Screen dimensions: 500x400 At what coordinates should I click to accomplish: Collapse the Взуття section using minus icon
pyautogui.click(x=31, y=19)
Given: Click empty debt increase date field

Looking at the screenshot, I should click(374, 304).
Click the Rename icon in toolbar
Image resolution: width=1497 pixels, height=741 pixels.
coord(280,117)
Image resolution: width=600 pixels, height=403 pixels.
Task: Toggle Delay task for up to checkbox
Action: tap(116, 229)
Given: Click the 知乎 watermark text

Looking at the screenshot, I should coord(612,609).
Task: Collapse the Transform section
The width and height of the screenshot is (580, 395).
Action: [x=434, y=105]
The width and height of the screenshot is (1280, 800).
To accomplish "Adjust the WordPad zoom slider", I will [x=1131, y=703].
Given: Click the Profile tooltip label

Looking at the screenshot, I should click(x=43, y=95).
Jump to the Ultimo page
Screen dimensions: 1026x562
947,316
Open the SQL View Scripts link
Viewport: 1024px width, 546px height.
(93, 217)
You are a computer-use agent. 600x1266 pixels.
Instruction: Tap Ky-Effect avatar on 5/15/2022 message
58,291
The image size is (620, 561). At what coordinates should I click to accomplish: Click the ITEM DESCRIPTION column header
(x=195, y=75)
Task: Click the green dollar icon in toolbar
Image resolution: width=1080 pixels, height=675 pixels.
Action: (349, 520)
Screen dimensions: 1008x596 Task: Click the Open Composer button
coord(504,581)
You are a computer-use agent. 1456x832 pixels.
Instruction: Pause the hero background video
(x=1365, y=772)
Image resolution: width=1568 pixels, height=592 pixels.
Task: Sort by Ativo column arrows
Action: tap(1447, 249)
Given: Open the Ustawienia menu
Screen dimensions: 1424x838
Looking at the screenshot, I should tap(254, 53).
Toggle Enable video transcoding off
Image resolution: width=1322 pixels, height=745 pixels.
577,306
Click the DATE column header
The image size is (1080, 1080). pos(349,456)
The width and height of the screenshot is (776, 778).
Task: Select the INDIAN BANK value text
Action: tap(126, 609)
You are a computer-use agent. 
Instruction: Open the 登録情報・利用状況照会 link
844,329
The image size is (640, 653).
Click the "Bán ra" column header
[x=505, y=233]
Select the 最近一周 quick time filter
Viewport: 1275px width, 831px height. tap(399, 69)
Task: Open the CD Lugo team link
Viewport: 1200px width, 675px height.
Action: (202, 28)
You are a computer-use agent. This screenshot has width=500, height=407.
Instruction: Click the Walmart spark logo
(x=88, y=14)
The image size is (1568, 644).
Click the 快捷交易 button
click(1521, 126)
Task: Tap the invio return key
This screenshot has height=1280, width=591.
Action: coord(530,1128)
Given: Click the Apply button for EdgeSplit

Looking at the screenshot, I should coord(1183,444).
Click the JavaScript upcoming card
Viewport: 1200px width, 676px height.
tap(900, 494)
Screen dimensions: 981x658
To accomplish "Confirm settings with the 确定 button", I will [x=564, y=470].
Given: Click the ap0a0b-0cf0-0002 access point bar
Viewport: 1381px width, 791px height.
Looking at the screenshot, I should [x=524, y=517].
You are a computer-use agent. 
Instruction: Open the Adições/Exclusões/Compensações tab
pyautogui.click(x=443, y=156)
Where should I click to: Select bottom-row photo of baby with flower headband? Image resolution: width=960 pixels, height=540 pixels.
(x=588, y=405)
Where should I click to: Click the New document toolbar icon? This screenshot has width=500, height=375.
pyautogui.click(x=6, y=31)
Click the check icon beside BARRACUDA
################
TASK PROMPT: Go line by line through the records and copy those that contain the word "computer".

SOLUTION BELOW:
You are a computer-use agent. 600x1266 pixels.
You are a computer-use agent. 1456x832 pixels.
You are a computer-use agent. 
You are a computer-use agent. This screenshot has width=500, height=407.
You are a computer-use agent. 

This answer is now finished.